On actual malice, the court applied New York Times Co. v. Sullivan and Dombey v. Phoenix Newspapers, exercising ‘independent appellate review’ to confirm the record established actual malice with convincing clarity while still deferring to the jury’s credibility determinations. It concluded that several newsletter assertions — that the Board held a ‘secret meeting,’ violated the CC&Rs, failed to give timely notice, and had overspent by $40,000 so dues would rise imminently — were provable statements of fact rather than protected opinion or hyperbole, and that a reasonable jury could find them false: Mr. Tarter, a past president (‘Moe’), the treasurer (‘Steve’), and a board member (‘Deborah’) testified the statements were untrue, and a 2015 independent audit found ‘zero deficiencies.’ On the malice element, the court found ample circumstantial evidence: Steve and Moe denied being Mrs. Bendt’s claimed sources, she admitted she never reviewed the HOA’s available financial reports and had no confirmation of the resignation claims, and she conceded her $40,000-deficit statement was incorrect, with any correction delayed and unproven.

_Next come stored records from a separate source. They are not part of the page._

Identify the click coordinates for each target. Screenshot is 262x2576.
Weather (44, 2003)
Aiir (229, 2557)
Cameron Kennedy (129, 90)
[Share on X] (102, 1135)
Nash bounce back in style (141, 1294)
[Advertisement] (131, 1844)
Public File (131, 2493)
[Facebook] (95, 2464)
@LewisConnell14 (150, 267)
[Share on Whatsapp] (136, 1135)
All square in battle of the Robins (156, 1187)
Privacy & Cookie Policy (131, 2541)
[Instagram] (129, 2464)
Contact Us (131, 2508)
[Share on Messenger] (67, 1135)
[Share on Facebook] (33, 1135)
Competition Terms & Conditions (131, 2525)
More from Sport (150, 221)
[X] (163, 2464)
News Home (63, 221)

On the evidentiary challenges, the court held that the Bendts’ sweeping motions in limine (listing 207 exhibits without argument, later a claimed thousand pages) were improper and preserved nothing, and that most exhibits drew no trial objection. Exhibit 13 — emails in which Mrs. Bendt disparaged other board members — was admissible under Rule 404(b) to show motive and intent (not conformity) and was relevant to punitive damages, and its probative value was not substantially outweighed by unfair prejudice under Rule 403. On insurance, the court held that defense counsel ‘opened the door’ by asking successor president ‘Dan’ whether he had sued Mrs. Bendt, making the existence of her defamation policy admissible under Rule 411 to explain his answer; the trial court’s tailored limiting instruction accurately conveyed Rule 411, and the Bendts had waived any Rule 403 unfair-prejudice objection.

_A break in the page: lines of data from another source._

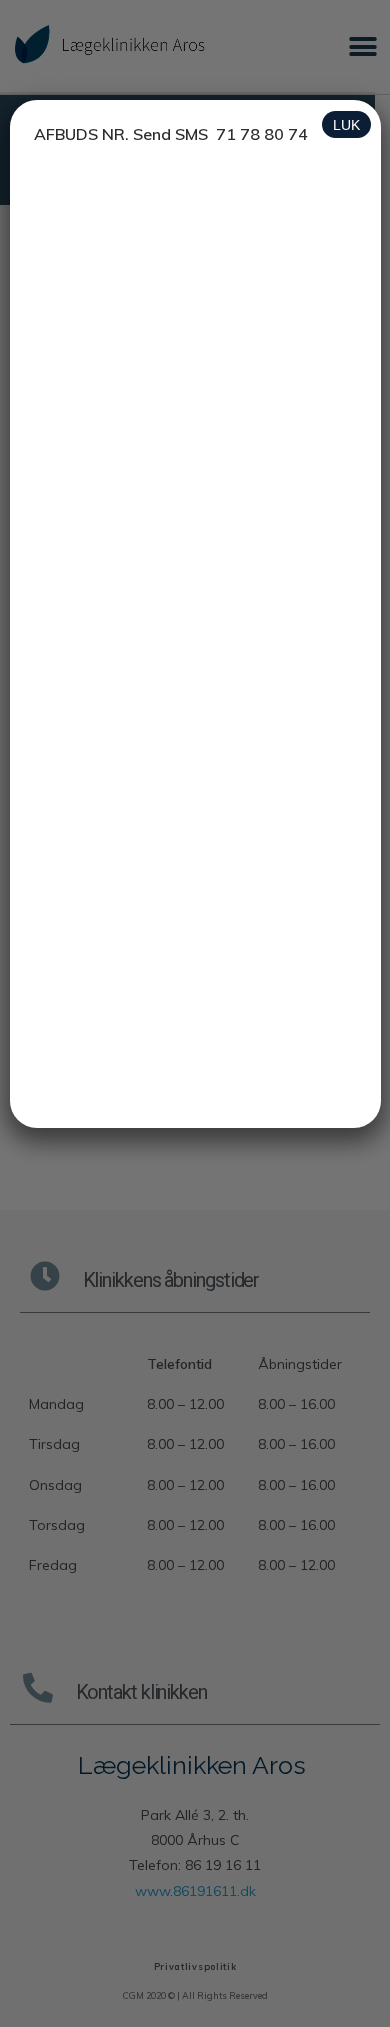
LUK (346, 125)
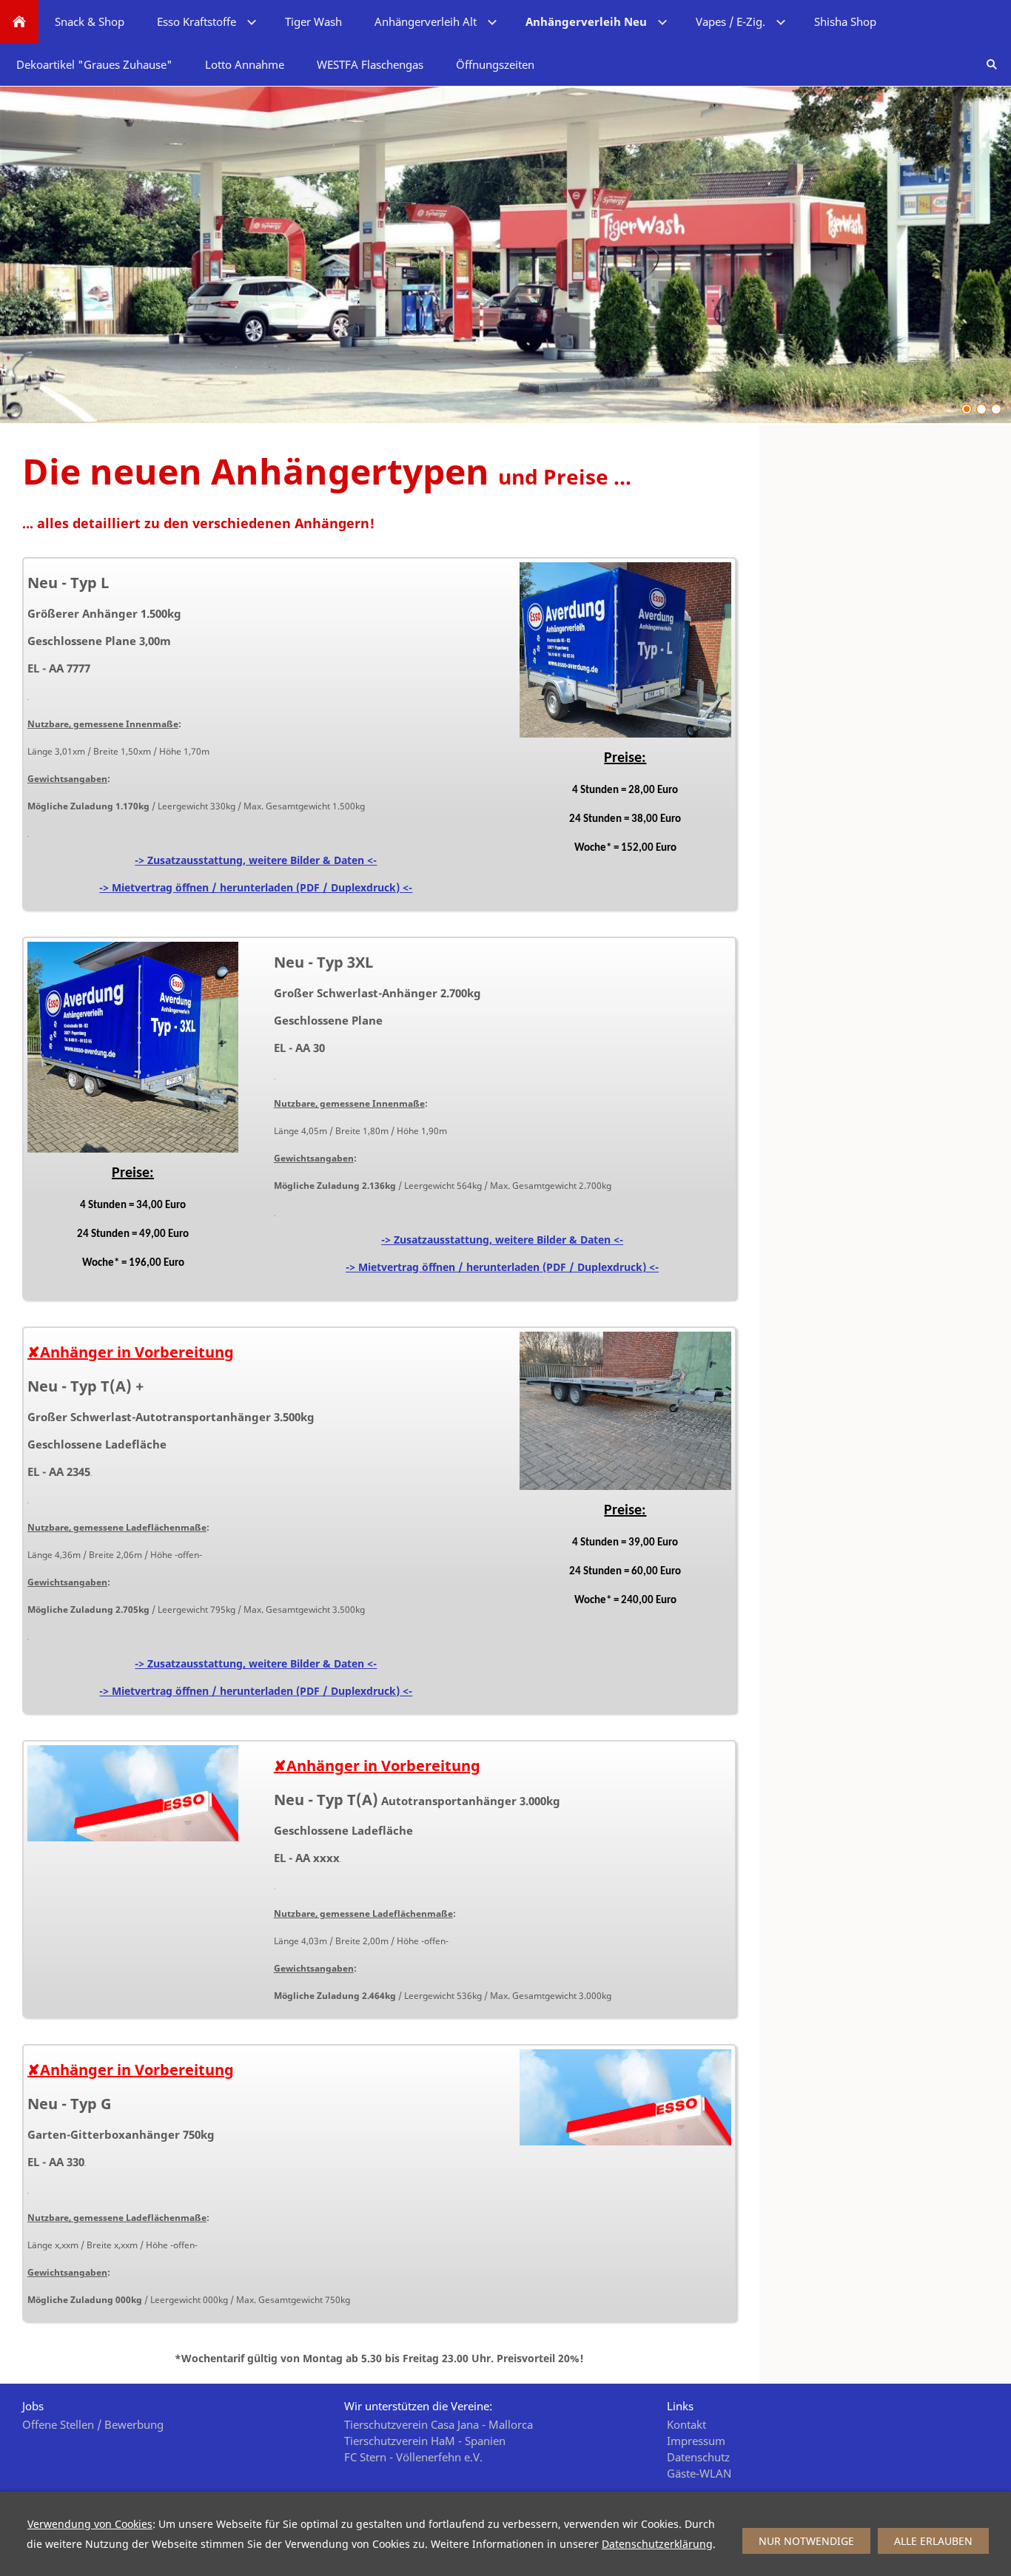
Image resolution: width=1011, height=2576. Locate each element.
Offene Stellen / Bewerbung (93, 2424)
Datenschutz (698, 2456)
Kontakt (686, 2424)
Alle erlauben (933, 2541)
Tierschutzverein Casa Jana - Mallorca (438, 2424)
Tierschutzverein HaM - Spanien (425, 2440)
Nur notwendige (806, 2541)
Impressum (696, 2440)
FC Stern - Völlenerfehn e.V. (413, 2456)
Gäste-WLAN (699, 2473)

On juror bias, the court found no due-process violation because Juror 1 — whose daughter attended Tarter’s law school — was randomly selected as the alternate and rendered no verdict, and a limited connection through a family member does not establish disqualifying bias. On damages, the court held the $500,000 compensatory award was supported by testimony of actual reputational and emotional injury and did not shock the conscience (distinguishing the $11 million award vacated in Desert Palm Surgical Group v. Petta), and that under the State Farm v. Campbell guideposts the jury’s 2:1 punitive ratio — resting on reprehensible, intentionally malicious conduct against substantial, non-economic compensatory damages — was well within constitutional limits.

Why It Matters

Tarter v. Bendt illustrates how ordinary HOA governance disputes — a contested board election, criticism of a president’s spending and meeting practices — can escalate into a large defamation judgment. Because the parties stipulated that Tarter was a ‘limited-purpose public figure’ by virtue of holding the HOA presidency, the case applies the demanding New York Times v. Sullivan ‘actual malice’ standard to a volunteer community leader, showing that heated criticism of board conduct is broadly protected as opinion or hyperbole, but that specific, provably false factual accusations (secret meetings, CC&R violations, a fabricated $40,000 shortfall, an imminent dues increase) published without checking readily available records can support liability and, here, $1 million in punitive damages. The decision is a caution to both HOA critics and boards about the line between protected political speech and actionable defamation.

At the same time, the opinion’s weight is limited: it is an unpublished memorandum decision that, under Ariz. R. Sup. Ct. 111(c), is not precedential and may be cited only as the rule allows. It applies settled defamation, evidence, and punitive-damages doctrine to a specific factual record rather than announcing new HOA law, and the association itself was not a party — the dispute was homeowner-versus-homeowner. Readers should treat it as an illustrative fact pattern about HOA-election defamation, not as binding authority, and consult a qualified Arizona attorney about their own situation.